#mira $MIRA Mira Network: The Trust Layer for AI
Mira Network is a decentralized verification protocol designed to serve as a "trust layer" between AI models and end users. It specifically targets the AI reliability gap—the inherent tendency for Large Language Models (LLMs) to produce hallucinations (fabricated info) or biased outputs.
Instead of building a new AI model from scratch, Mira builds a system to verify the outputs of existing models (like GPT-4, Llama, or Claude), bringing factual accuracy from roughly 70% up to 96% in certain use cases.

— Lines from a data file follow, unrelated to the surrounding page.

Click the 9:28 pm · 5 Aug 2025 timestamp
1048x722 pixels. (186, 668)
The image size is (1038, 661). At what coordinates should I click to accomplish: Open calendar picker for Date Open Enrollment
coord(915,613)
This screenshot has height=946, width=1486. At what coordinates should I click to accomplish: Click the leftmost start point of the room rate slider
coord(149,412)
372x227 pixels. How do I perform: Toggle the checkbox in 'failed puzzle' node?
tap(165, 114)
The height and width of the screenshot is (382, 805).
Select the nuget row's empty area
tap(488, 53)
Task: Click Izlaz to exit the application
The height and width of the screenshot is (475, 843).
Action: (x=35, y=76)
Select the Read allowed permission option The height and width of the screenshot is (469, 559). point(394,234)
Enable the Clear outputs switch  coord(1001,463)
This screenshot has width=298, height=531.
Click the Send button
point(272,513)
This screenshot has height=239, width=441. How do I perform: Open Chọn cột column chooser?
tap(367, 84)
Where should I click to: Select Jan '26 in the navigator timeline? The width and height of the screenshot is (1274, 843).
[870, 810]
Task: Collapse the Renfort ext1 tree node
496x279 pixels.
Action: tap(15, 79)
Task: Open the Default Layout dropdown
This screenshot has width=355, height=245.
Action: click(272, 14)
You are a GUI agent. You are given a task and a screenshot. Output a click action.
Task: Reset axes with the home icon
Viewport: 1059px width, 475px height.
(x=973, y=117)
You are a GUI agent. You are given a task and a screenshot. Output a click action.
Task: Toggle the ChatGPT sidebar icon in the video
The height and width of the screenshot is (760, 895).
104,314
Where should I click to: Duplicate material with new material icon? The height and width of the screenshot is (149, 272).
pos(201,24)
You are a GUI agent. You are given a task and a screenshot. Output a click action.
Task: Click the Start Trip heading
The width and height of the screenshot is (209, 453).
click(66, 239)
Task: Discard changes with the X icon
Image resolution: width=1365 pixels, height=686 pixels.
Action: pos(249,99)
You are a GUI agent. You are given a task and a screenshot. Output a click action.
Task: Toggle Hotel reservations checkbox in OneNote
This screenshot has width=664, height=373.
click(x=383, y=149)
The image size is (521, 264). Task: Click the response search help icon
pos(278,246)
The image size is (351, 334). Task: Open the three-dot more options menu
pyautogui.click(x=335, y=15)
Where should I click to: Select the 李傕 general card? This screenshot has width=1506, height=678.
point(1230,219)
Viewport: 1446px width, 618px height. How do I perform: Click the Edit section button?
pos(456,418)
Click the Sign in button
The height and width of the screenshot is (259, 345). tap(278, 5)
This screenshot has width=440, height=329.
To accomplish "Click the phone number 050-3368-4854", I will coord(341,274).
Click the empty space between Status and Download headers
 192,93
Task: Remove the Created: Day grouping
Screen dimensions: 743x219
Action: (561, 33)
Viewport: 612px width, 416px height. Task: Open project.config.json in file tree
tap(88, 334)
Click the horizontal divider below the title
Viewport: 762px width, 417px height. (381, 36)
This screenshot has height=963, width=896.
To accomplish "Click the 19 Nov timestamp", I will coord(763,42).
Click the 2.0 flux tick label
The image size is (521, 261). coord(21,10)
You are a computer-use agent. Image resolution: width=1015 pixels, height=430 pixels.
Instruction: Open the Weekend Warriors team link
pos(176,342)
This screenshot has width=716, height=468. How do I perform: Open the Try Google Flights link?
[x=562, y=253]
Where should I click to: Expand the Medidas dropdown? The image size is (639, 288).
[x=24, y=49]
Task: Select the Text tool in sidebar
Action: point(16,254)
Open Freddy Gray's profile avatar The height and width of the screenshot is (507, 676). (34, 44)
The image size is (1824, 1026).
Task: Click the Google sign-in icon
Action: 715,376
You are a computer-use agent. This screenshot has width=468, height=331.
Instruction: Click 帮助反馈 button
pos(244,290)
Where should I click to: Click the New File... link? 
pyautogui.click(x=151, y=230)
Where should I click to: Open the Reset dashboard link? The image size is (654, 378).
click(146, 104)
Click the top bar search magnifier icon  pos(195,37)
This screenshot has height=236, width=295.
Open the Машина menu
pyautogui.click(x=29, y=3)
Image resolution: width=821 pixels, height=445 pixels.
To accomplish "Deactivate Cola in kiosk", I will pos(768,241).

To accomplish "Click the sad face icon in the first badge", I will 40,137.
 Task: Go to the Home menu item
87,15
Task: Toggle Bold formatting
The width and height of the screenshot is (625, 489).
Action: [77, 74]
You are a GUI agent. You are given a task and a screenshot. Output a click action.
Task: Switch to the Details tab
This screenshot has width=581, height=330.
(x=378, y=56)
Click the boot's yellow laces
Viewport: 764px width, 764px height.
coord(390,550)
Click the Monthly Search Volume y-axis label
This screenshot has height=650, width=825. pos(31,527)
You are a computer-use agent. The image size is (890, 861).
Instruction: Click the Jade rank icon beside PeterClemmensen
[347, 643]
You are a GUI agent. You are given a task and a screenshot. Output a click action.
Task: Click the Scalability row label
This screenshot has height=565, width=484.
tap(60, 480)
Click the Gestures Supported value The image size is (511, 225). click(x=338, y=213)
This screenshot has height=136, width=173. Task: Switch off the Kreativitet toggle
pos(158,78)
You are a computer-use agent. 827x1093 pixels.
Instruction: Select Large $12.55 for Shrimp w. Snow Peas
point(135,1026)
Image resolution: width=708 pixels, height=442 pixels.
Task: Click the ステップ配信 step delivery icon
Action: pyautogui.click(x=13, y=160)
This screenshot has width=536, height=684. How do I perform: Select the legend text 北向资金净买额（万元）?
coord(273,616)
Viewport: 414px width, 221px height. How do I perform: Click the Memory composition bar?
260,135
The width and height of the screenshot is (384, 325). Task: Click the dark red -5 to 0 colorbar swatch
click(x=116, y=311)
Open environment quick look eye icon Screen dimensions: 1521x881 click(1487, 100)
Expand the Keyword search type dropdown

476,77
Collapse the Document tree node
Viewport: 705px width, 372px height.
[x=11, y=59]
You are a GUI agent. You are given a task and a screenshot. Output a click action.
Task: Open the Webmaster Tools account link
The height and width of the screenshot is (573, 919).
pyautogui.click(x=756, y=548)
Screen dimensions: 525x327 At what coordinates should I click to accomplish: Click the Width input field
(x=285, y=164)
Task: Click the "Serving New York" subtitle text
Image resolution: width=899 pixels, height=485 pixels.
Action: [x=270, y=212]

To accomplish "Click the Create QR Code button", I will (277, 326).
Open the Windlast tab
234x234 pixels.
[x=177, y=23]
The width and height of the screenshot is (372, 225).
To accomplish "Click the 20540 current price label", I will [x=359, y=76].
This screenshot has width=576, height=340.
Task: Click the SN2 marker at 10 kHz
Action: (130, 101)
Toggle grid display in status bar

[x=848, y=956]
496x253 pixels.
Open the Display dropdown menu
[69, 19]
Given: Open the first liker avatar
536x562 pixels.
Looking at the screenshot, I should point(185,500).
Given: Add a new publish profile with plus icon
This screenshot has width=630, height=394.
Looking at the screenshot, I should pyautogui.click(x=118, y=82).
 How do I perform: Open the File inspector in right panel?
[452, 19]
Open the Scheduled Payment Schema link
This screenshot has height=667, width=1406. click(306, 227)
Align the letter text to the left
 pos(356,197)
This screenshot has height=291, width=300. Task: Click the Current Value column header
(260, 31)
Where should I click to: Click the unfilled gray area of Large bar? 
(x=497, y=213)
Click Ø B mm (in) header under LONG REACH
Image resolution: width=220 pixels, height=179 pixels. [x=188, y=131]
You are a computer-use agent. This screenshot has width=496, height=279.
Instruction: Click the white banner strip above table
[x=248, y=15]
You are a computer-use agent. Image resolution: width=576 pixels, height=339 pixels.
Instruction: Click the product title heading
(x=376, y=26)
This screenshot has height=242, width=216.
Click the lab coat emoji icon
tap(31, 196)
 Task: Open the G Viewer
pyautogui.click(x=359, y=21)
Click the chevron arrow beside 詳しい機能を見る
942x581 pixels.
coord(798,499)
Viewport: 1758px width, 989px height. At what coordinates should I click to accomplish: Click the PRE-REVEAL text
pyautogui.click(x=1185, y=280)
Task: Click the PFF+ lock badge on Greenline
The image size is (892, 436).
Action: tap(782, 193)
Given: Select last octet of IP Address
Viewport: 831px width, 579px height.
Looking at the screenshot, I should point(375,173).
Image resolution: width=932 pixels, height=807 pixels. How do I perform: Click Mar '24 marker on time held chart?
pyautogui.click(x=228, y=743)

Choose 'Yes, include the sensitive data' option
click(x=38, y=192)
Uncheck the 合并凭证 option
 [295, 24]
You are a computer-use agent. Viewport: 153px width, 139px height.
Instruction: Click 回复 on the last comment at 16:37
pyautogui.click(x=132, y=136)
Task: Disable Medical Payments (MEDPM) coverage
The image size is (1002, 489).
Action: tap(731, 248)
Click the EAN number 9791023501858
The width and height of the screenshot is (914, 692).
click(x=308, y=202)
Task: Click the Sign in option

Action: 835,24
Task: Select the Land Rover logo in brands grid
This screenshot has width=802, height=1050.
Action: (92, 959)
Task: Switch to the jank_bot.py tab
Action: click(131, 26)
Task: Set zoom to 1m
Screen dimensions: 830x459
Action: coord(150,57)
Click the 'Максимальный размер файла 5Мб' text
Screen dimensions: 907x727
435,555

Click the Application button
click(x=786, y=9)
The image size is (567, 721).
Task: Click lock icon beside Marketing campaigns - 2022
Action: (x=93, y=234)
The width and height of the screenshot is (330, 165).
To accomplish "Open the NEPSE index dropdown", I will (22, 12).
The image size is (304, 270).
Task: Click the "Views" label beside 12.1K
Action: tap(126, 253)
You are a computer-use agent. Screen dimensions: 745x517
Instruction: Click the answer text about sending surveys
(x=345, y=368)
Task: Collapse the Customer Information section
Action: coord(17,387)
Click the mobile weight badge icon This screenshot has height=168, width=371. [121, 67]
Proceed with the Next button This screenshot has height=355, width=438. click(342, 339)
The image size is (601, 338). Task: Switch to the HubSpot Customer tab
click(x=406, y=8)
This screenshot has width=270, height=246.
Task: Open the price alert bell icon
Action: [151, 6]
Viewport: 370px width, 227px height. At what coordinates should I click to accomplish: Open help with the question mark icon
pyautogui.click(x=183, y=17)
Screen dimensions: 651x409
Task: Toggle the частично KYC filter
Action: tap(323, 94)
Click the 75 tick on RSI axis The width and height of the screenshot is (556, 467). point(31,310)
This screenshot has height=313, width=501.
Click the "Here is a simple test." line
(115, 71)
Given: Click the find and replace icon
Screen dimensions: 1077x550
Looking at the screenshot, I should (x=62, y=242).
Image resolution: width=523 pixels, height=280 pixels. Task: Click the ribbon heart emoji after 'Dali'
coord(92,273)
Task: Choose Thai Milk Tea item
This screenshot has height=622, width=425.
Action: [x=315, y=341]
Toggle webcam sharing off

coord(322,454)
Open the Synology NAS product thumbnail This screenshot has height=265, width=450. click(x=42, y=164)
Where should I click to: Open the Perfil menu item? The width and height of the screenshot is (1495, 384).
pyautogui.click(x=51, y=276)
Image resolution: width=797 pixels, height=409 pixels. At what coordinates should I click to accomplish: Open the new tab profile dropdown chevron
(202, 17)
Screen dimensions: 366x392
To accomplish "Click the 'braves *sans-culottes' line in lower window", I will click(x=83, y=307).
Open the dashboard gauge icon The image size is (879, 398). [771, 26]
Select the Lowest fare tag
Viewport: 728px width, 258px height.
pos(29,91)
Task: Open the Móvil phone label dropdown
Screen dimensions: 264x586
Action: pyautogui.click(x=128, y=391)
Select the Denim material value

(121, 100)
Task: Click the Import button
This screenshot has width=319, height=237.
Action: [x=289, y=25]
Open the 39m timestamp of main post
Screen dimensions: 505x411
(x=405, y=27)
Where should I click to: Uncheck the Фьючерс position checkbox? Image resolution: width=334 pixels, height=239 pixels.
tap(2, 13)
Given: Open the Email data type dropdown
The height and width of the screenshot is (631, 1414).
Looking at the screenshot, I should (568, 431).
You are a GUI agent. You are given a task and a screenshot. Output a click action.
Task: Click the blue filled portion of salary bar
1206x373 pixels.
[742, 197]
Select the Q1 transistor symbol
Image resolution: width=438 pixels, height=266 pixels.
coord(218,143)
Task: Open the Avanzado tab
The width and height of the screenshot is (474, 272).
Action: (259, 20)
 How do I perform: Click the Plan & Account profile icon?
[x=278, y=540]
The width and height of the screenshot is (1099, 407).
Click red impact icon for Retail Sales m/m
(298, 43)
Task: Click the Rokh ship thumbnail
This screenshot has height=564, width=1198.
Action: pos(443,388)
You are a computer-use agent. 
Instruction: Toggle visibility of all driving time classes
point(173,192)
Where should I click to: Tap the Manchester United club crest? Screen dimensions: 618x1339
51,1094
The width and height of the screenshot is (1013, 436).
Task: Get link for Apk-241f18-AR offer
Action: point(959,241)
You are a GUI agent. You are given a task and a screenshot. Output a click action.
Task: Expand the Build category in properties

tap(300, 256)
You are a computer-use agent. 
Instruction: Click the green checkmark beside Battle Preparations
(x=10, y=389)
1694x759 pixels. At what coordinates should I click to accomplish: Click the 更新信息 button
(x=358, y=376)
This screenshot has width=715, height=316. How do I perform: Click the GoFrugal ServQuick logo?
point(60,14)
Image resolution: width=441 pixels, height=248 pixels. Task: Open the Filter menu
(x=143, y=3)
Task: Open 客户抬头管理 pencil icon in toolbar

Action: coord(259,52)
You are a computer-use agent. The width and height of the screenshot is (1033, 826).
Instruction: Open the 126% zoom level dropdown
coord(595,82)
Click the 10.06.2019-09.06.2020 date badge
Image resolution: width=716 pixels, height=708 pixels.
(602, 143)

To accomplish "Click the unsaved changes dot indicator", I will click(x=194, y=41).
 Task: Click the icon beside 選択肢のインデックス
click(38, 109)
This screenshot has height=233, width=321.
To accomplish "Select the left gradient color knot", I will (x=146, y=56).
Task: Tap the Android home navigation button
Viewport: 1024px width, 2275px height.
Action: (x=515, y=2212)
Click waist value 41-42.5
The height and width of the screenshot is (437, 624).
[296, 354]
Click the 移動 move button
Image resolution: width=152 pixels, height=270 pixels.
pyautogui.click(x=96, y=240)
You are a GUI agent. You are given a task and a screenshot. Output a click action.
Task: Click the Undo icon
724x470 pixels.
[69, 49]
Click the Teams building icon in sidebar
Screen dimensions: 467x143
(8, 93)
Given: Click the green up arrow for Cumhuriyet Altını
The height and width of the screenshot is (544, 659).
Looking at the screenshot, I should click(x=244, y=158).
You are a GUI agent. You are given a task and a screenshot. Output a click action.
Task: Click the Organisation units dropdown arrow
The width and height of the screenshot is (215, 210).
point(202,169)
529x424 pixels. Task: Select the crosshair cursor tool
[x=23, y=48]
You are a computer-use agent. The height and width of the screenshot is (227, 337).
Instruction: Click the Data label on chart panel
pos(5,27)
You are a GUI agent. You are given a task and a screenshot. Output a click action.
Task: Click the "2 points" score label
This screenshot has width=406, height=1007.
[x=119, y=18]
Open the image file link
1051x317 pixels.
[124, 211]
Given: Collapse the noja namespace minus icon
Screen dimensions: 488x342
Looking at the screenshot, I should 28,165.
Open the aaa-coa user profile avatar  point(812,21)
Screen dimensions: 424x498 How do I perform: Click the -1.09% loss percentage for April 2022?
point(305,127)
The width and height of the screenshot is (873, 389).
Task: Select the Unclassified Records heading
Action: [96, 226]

How Mira Solves AI Reliability
The protocol operates on the principle of "Collective Intelligence" rather than relying on a single source of truth.
Claim Decomposition (Binarization): When an AI generates a complex response, Mira breaks it down into discrete, "atomic" claims.
Example: "The Eiffel Tower was built in 1889 and is in Madrid" becomes:
Claim A: "The Eiffel Tower was built in 1889."
Claim B: "The Eiffel Tower is in Madrid."
Distributed Verification: These individual claims are sent to a decentralized network of Verifier Nodes. Each node runs a different AI model or verification logic to check the claim's validity.
Consensus Mechanism: Nodes vote on whether a claim is "True" or "False." By aggregating votes from diverse models, the network filters out hallucinations that might slip through a single model.
Economic Incentives: The network is secured by the $MIRA token. Node operators must stake tokens to participate; they are rewarded for honest verification and "slashed" (lose their stake) for providing incorrect or lazy data.